**Yazılı Soru**
Aşağıdaki marka davası metnine göre davacı, marka tescili istemiyle TÜRKPATENT'e hangi tarihte başvurmuştur?

**Okuma Metni**
►

Davada uyuşmazlığın özü, davalı şirkete ait … sayılı “(…) şekil”, “eden de …”, “…”, “…”, “…”, “le …”, “(…) şekil”, “…”, “…”, “…”, “le …”, “(…) şekil” ibareli markanın davacının … sayılı ve “… …+şekil” ibareli başvurusu yönünden SMK’nun 6/1, müktesep hak hükümleri çerçevesinde tescil engeli olup olmadığı ve sonucuna göre … sayılı YİDK kararının hukuka uygun bulunup bulunmadığına ilişkindir.
TÜRKPATENT’den getirtilen … sayılı marka başvuru işlem dosyası incelendiğinde, davacının 15/10/2018 tarihinde “… …+şekil” ibaresinin marka olarak tescili istemiyle davalı TÜRKPATENT’e başvuruda bulunduğu, tescil kapsamında 14, 26.sınıftaki bir kısım emtiaların yer aldığı, başvurunun Resmi Marka Bülteninde ilan edildiği, ilana davalı şirketin … sayılı “(…) şekil”, “eden de …”, “…”, “…”, “…”, “le …”, “(…) şekil”, “…”, “…”, “…”, “le …”, “(…) şekil” ibareli markaları ile benzerlik arz ettiğinden ve tanınmışlık iddiasıyla itirazda bulunduğu, itirazın Markalar Dairesince kabul edilerek, başvurularının reddine karar verildiği, bunun üzerine davacının bu ret kararına itirazda bulunduğunu, itirazın YİDK’nun … sayılı kararı ile nihai olarak reddine karar verdiğini, bu kararın iptali istemiyle mahkememiz önündeki davanın yasal süresinde açıldığı anlaşılmaktadır.

◄

**Kaynak Veriler**
►

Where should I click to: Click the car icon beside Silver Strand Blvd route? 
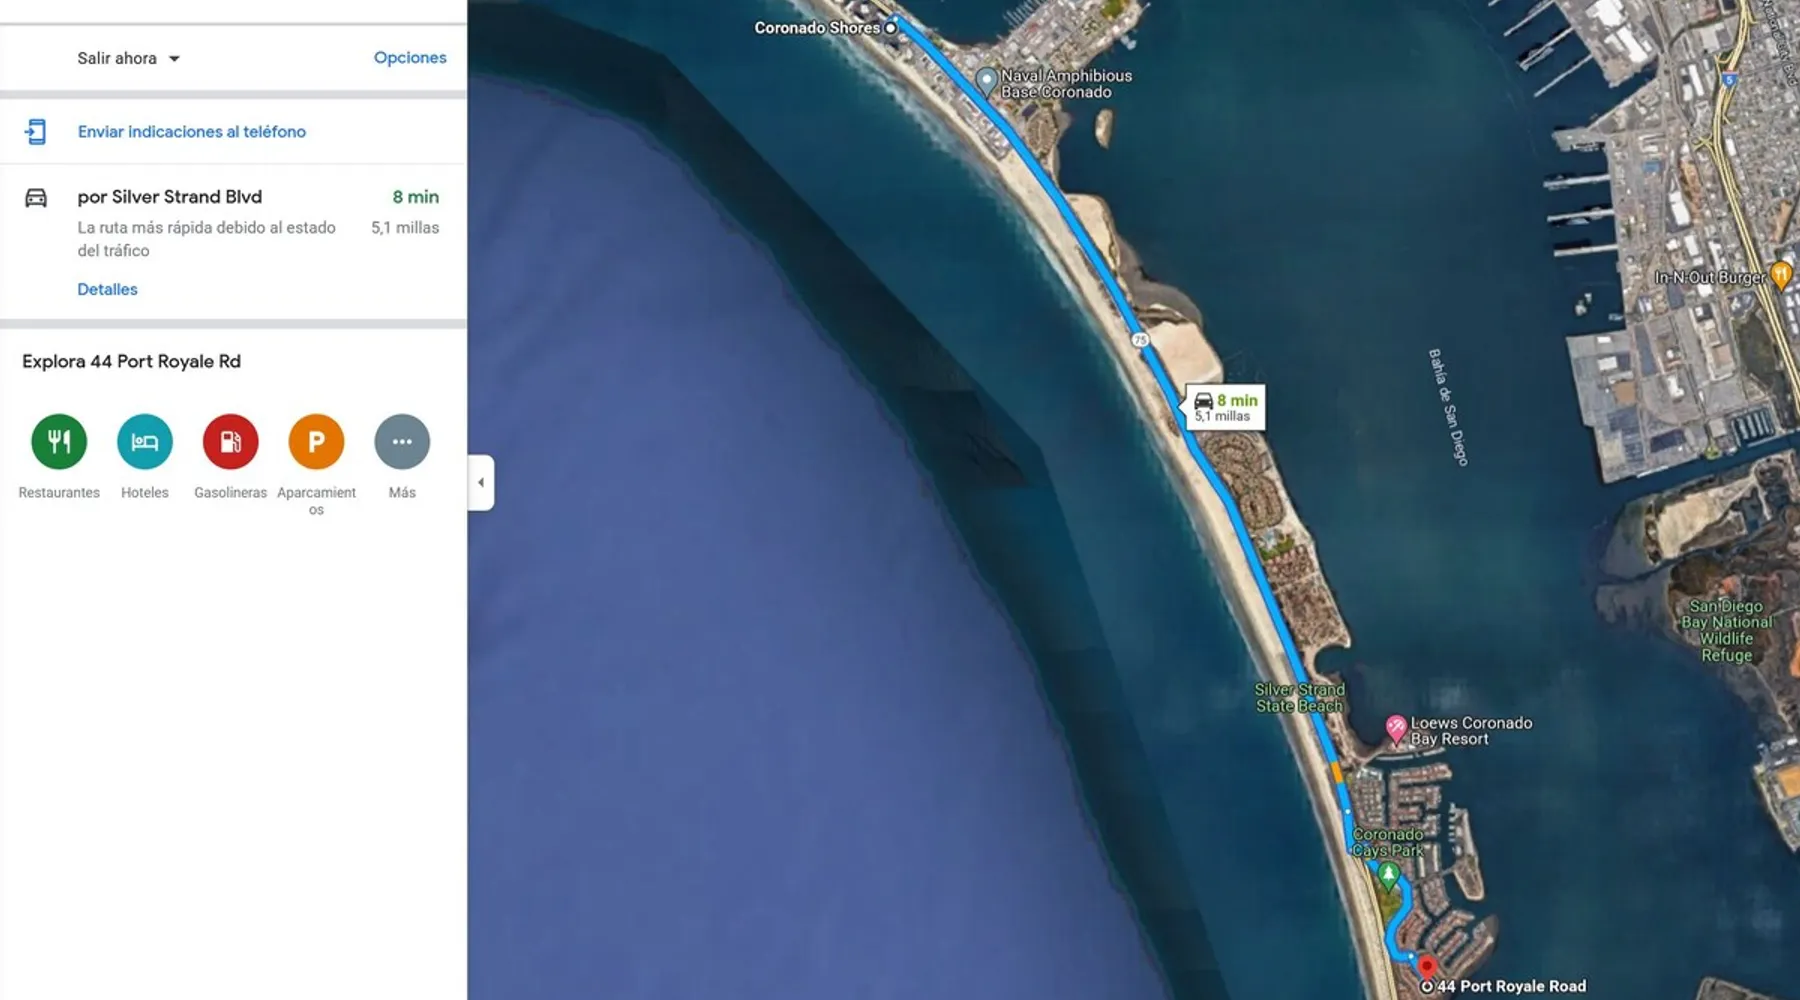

◄

**Aşağıdaki Yanıt**
15/10/2018 tarihinde.